At present, Otto Castro is working towards an M.A. in Music Technology at the Universidad Nacional Autónoma of Mexico (UNAM) in Mexico City, D.F., under the supervision of Dr. Rodrigo Sigal. He already holds an M.A. of the University of Costa Rica in Critical Thinking in the Arts, where he is also a Lecturer at the School of Musical Arts and director of the C.E.S. research program. In 2012 he won the Costa Rica National Prize for Composition. He is a founder-member of the Costa Rican Sound Art Network ‘Oscilador’. For more information visit: www.oscilador.orgwww.ottocastro.com
________________
Tracks 14 y 15
"2 Image-to-sound Conversions, for General MIDI (2013) by Luiz Casteloes
Track 14 - Estudo Cancelas
1:49
Track 15 - Estudo Ouvidor (Ringtone)
1:24
Estudo Cancelas: Electronica "Vintage". Image-to-sound conversion based on the photograph of a dance location (at "Beco das Cancelas", Rio de Janeiro, Brazil);
Estudo Ouvidor (Ringtone): Free Ringtone for your mobile phone. Image-to-sound conversion based on the photograph of a dance location (at "Rua do Ouvidor", Rio de Janeiro, Brazil)

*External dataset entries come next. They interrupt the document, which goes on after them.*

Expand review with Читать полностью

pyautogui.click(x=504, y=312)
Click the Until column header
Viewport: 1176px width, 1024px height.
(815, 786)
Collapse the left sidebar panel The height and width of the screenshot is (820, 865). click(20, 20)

Brazilian Composer, Professor at UFJF (Brazil) since September 2009. DMA (Boston University, 2009), MM and BM (UNIRIO, 2004, 2001). Recent performances/recordings by: Quartetto Maurice (Italy, 2014), Ensemble Arsenale (Italy, 2013)
Orquestra da Unicamp (Brazil, 2013-12), UFPB string quintet (Brazil, 2013), Duo Amrein-Henneberger (Germany, 2012), and Freisinger Chamber Orchestra (USA, 2009). Recent articles published by: Sonic Ideas (Mexico, 2014)

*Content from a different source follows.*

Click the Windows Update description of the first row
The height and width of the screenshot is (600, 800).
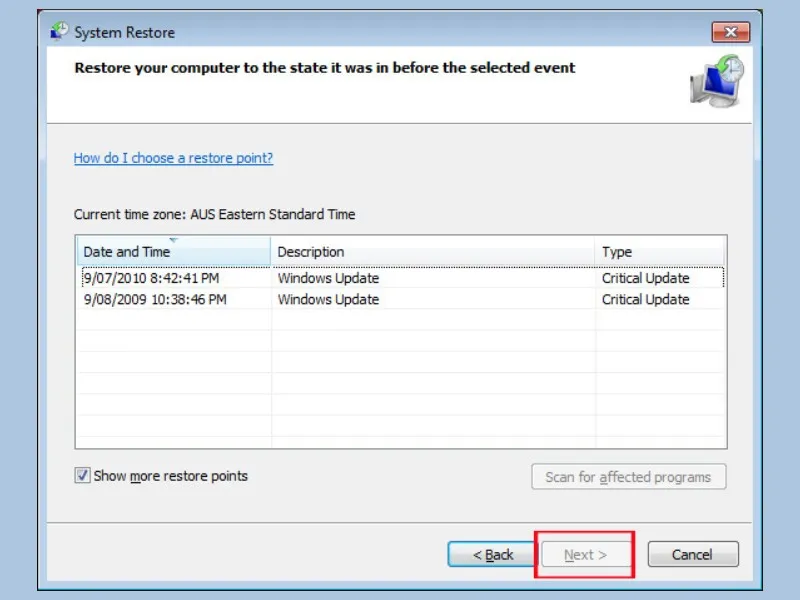[327, 278]
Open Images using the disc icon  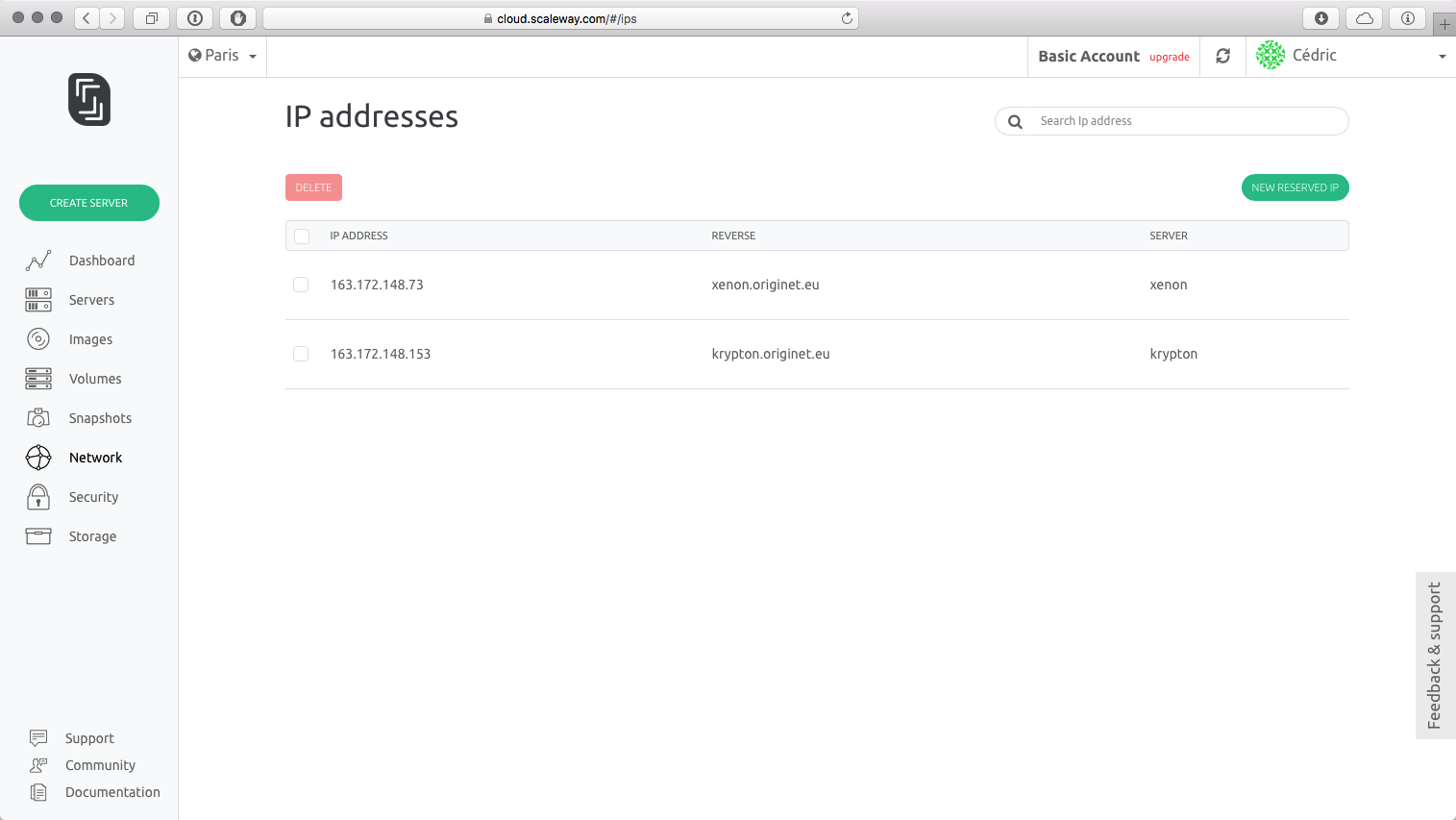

El oído pensante (Argentina, 2013), and IRASM (Croatia, 2009). Research interests: Musical Onomatopoeia, Algorithmic Composition, Collage, and Popular Music.
_______________
Track 16
Fragtraz' by José Urgilés
6:17
Fragtraz is an acousmatic work based on fragmentation and juxtaposition of sound objects. Chosen from various sources like urban environments, loops and weapons, they are organised and developed by linking procedures. The musical discourse arises as a result of organising groups of sounds and textures that interact and change through fragmentation. The music was completed during the composer’s residence at CMMAS in the month of July 2012.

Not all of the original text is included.